I really want to learn all I can and focus on d4 openings everytime I get to play white. I currently play the London System Opening.

All recomendations are welcome.

  • 1
    Simon Williams' “Killer D4” series may be helpful: gingergm.com/shop/killer-d4 He has designed an attacking d4 repertoire built around establishing a big pawn centre (c4, e4), forcing moves, and gambits.
    – Nick
    Nov 1, 2016 at 11:20
  • What is your skill level?
    – David
    Sep 12, 2019 at 8:02
  • The Blackmar-Diemer Gambit is aggressive but emphatically not used on a higher GM level of play. Sep 12, 2019 at 15:03

2 Answers 2


This is a partial recommendation, as your repertoire depends on what Black does.

I would recommend offering the Queen's Gambit, and if it is accepted to play e4:

[FEN ""]

1. d4 d5 2. c4 dxc4 3. e4

This becomes a true gambit. For more information, I would recommend:

  1. Starting Out: Queen's Gambit Accepted by Reatsky and Chetverik
  2. What are the main ideas for White in the Queen's Gambit Accepted, 3.e4 variation?

I feel that the most ambitious, principled and aggressive 1.d4 repertoire is the one given by John Cox in his book "Starting Out: 1.d4!". Of course these are the most ambitious lines for white in chess so they have also got extreme amounts of published theory and as they lead to very sharp positions, not knowing the theory may lead to quick losses for white.

The main criticism of the book was that a collection of lines fit for top players may not be suitable for the audience of "Starting Out" books, but you don't ask for easy openings :-). Ironically even the world top has now moved away somewhat from these lines because the theory had been worked out so far, they go for slightly more restrained lines with g3 or so more of the time these days.

It is based on 1.d4 Nf6 2.c4 and 1.d4 d5 2.c4.

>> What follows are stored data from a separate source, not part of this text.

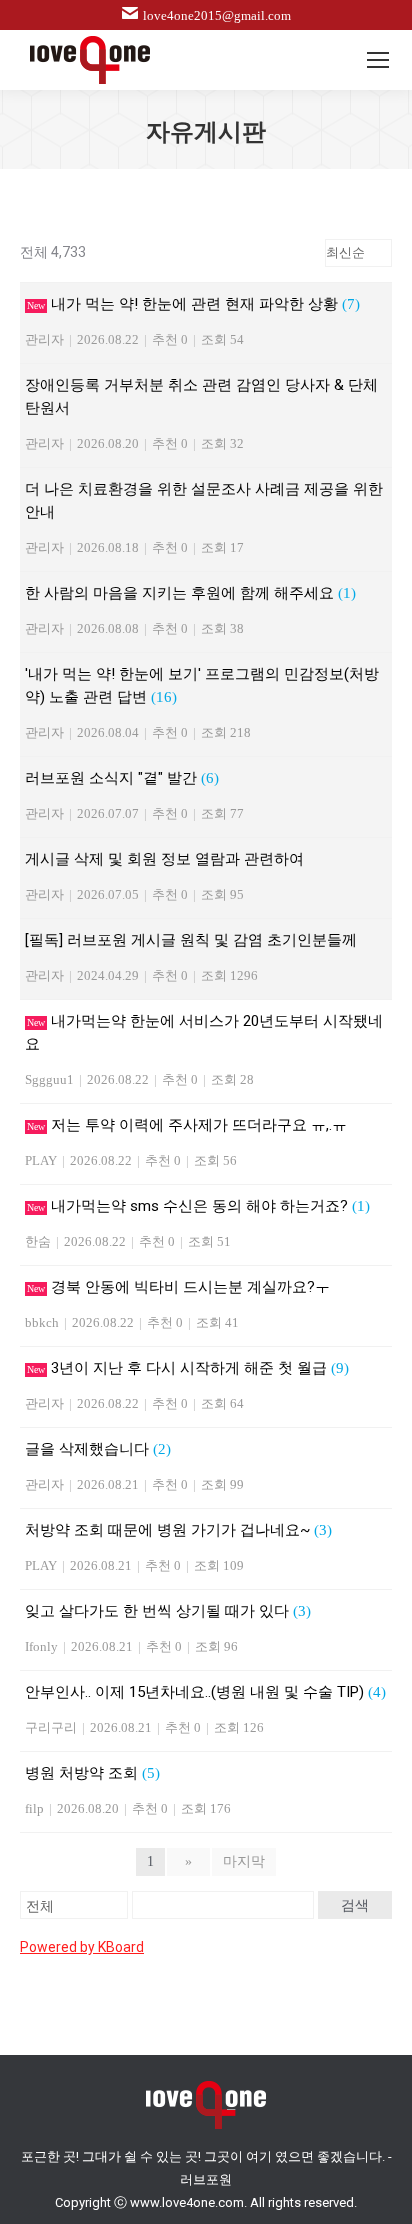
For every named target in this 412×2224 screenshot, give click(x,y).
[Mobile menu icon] (378, 60)
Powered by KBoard (82, 1947)
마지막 (244, 1861)
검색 (355, 1905)
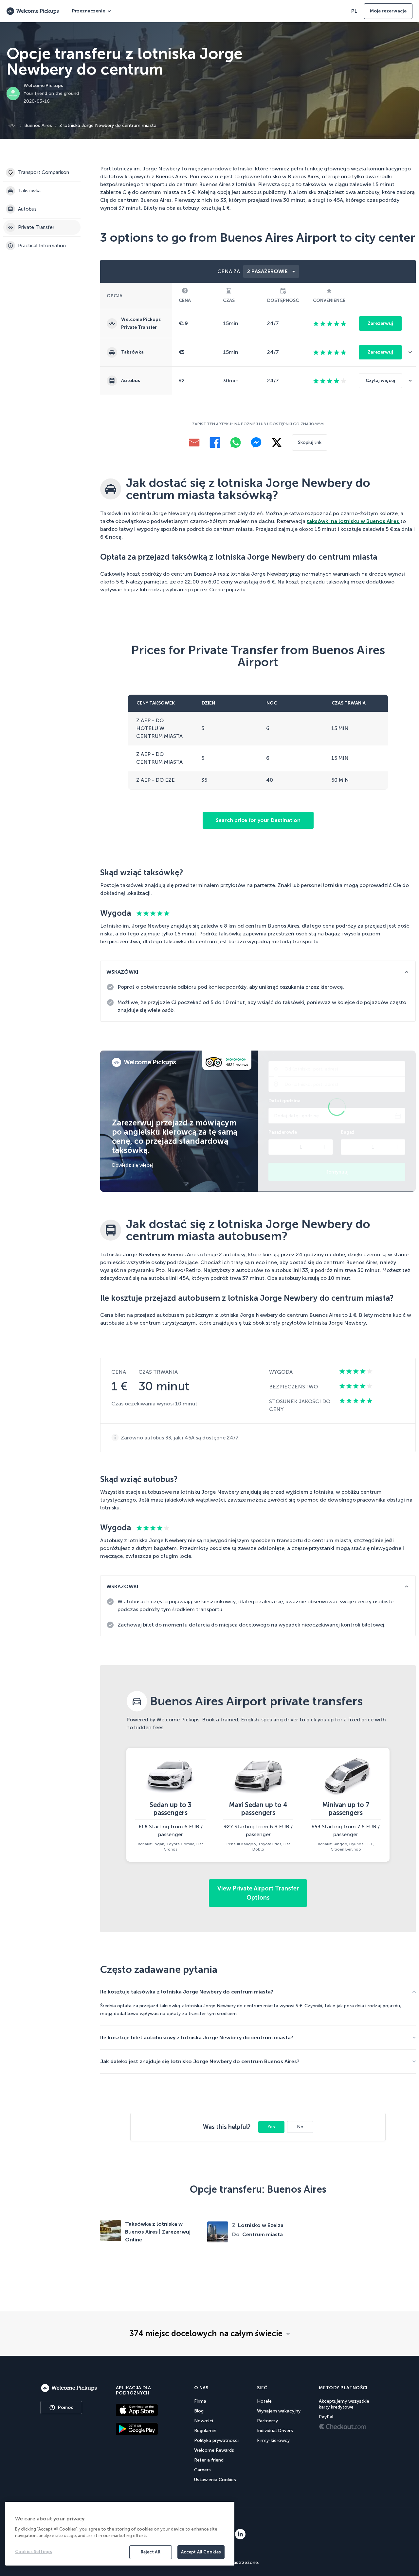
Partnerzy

The following list of the lines it offers is from Watson's review of the book (http://theweekinchess.com/john-watson-reviews/the-end-of-openings-part-1), as I don't have the book with me right now:

Cox's book suggests a complete repertoire for White beginning with 1 d4. Here are a few of the main systems that he recommends:

(a) versus the King's Indian: the main line 4 e4/5 Nf3/6 Be2/7 0-0 and 9 b4, the Bayonet Variation, , one of the most theoretical lines possible, with Black systems to cope with on every move that leads up to that move;

(b) versus the Grünfeld: the main line of the 7 Nf3/8 Rb1 system, that is, the one that Edward Dearing recently wrote a densely-packed 205-page book about;

(c) versus the Nimzo-Indian: 4 Qc2 and pretty much every main-line line that follows this most investigated of modern lines;

(d) versus the Benoni: the Modern Main Line with h3 and Bd3, again the most-analysed current variation;

(e) versus the Benko Gambit: g3 and Bg2 with the contemporary main variation 10 Rb1;

(f) versus the Queen's Gambit Declined: the main line Exchange Variation with the sharp Nge2;

(g) versus the Tarrasch Defence, the main line: 6 g3/9 Bg5, also ridden with traps and tricks to remember;

(h) versus the Slav Defence: the main line with 6 Ne5, the most theoretical and complicated Slav line ;

(i) versus the Semi-Slav: the main line Botvinnik Attack, one of the most-analysed variations in all of chess history.